We have been looking at PRTFs, psychiatric residential treatment facilities for those lucky enough not to need that particular acronym. There aren't enough anyhow, and the situation is complicated by the fact that a Virginia PRTF that had 113 NC kids lost their NC funding, and so those kids bounced back into the already overcrowded NC system. Some PRTFs have turned her down, based on her high level of need. I have the world's best Child and Family Team (CFT) and they, along with our Butner social worker, work long hours calling, submitting applications, and calling some more. Finally two accept her, both in eastern NC.

Yesterday I drove down to visit the one in Kinston. It's a haul, over two hours or three Dire Straits albums away. My heart remains in the mountains even though I've lived in central NC for 23 years, and so this flat dusty land feels especially alien and alienating. Why are there so many RV sales lots on this road? I pass Cleo's Concrete Creations, Chosen Vessel Ministries, and lots of Christian academies. Yellow signs with red spray painted words sprout like weeds all over the roadside: peaches, tomatoes, yorkies. Yorkies? I check again. Yep, yorkies. Do I really want her in a town that boasts the 2nd AMEN ment Gun Shop? I'm suddenly very homesick for Chapel Hill.

▶ [List of tasks]
- A) Answer these from the passage about PRTFs:
(i) How many NC kids were at the Virginia PRTF that lost its NC funding?
(ii) How many years has the writer lived in central NC?
(iii) In which town is the facility the writer drove down to visit?
- B) From the passage about PRTFs, set down the stretch from "Yesterday I drove" through "for Chapel Hill.", word for word.

▶ [Dataset extract]
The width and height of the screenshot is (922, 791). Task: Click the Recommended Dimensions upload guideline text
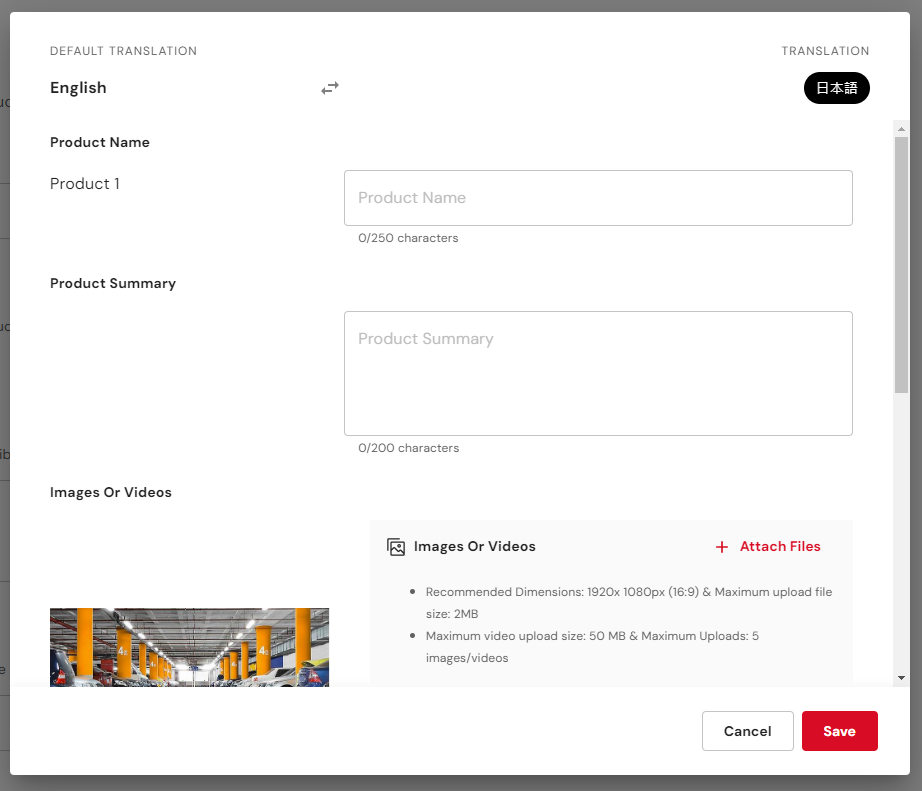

▶ [Exercise responses]
- A)
(i) 113
(ii) 23 years
(iii) Kinston

- B)
Yesterday I drove down to visit the one in Kinston. It's a haul, over two hours or three Dire Straits albums away. My heart remains in the mountains even though I've lived in central NC for 23 years, and so this flat dusty land feels especially alien and alienating. Why are there so many RV sales lots on this road? I pass Cleo's Concrete Creations, Chosen Vessel Ministries, and lots of Christian academies. Yellow signs with red spray painted words sprout like weeds all over the roadside: peaches, tomatoes, yorkies. Yorkies? I check again. Yep, yorkies. Do I really want her in a town that boasts the 2nd AMEN ment Gun Shop? I'm suddenly very homesick for Chapel Hill.